Saima first became interested in public health in 1998 when she started working in a neonatal intensive care unit after receiving her nursing diploma. There, she witnessed the prevalence of prematurity and low birth weight among infant patients. It was painful for her to see newborns crying, often lying helplessly on a ventilator.

“That is something that should not be the fate of these newborns,” she said. “Everyone deserves to be born healthy and have a good quality of life.”

Saima soon learned that trying to control babies’ weight after birth was not solving the problem — only managing it. Preventing disease from the onset and promoting a healthy lifestyle for mother and child was a more effective solution for childhood health conditions such as this. Actively promoting childhood nutrition and health would also reduce the risk of disease later in life.

“In the first two years of life, if the child is given proper nutrition, the noncommunicable disease burden can be controlled by quite a magnitude,” she said.

As a researcher and instructor in public health, Saima notes that one of the unique features and challenges in this field is the amount of time it can take to witness positive lifestyle changes within society.

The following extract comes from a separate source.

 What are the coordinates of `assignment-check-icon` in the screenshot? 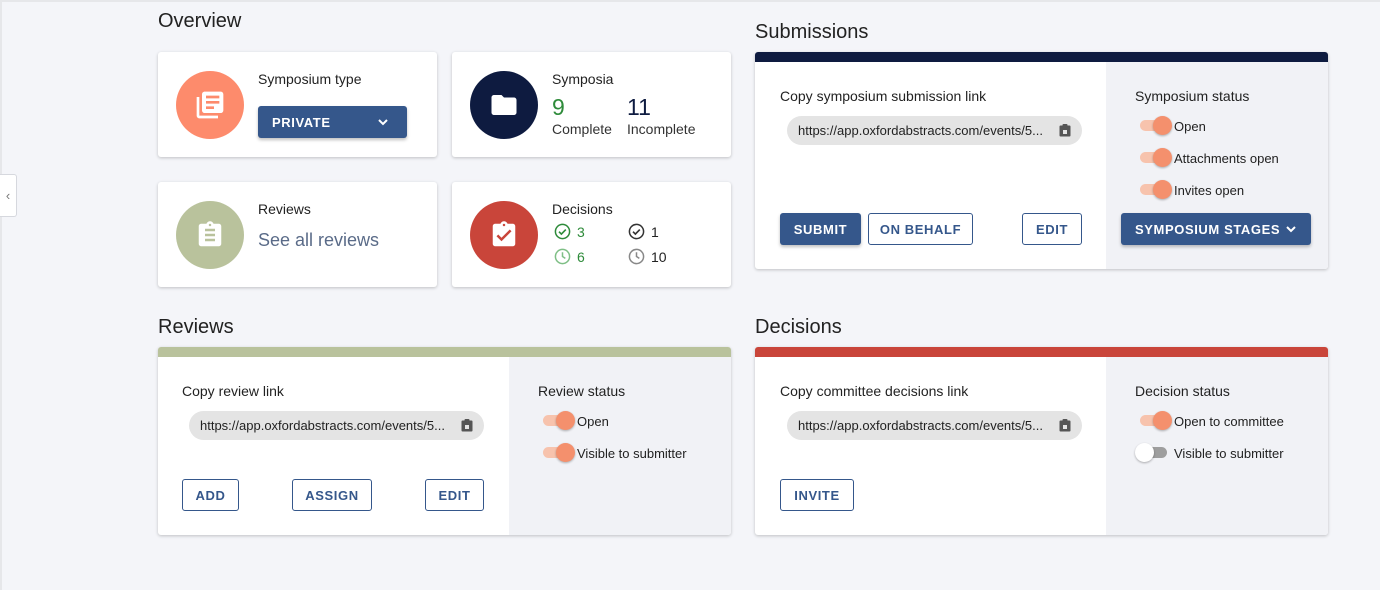 It's located at (504, 235).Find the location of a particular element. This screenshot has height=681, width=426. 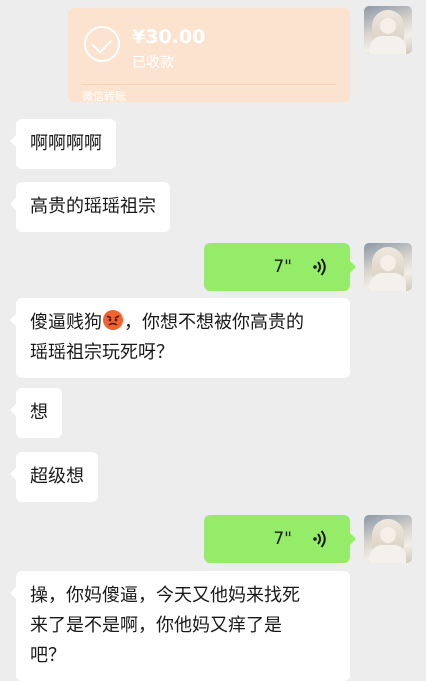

“In public health, if you would like to change a single behaviour — for example, tobacco addiction or use of vaccines — it can take up to 10 to 15 years or even longer,” she said. “If you lecture people not to do something, it’s also more difficult to make them adopt good behaviour.”

When teaching community health nurses about health education, Saima also finds the traditional method of lecturing to be ineffective. Instead, she has adopted a more innovative approach by integrating drama, theatre, and the performing arts into the nursing curricula.

“Tales, drama, and theatre are historically proven to trigger our emotions and create a greater impact on our memory and feelings,” she said.

To teach nursing students about breast cancer, Saima and her students drafted and performed a short story about a young woman who suffered from the disease. The woman was about to graduate from university and get married, but before her graduation day, she noticed an abnormal lump in her breast. Because of cultural stigma, she chose not to tell her mother or friends. Two months later, on the day of her graduation, she felt pain in the same area but again chose to hide it. Days before her wedding, the pain worsened and her mother began to inquire what was wrong. The young woman denied that she felt pain, although something was seemingly wrong. After marriage, the young woman finally told her husband that she was unwell. When he took her to the doctor, they found out that she had an advanced stage of breast cancer. Had she come earlier, there was a good chance of treatment and recovery, but now it was too late.

Saima described that the story left an impact on many of her students, particularly the way that it aroused their feelings and enabled them to understand and relate to the emotional impact of health conditions.

“Many women in the community had tears in their eyes. Even after the session ended, they wanted to stay back and ask questions,” she said. “If we want prevention and messages to be clear, convincing, and promising, we have to adapt to these innovative strategies.”

Saima expressed how blessed she feels to be a nurse and to receive recognition from the WHO for her work. “It is a shared award, a shared recognition, and a shared celebration for the nursing community [and] for AKDN,” she said.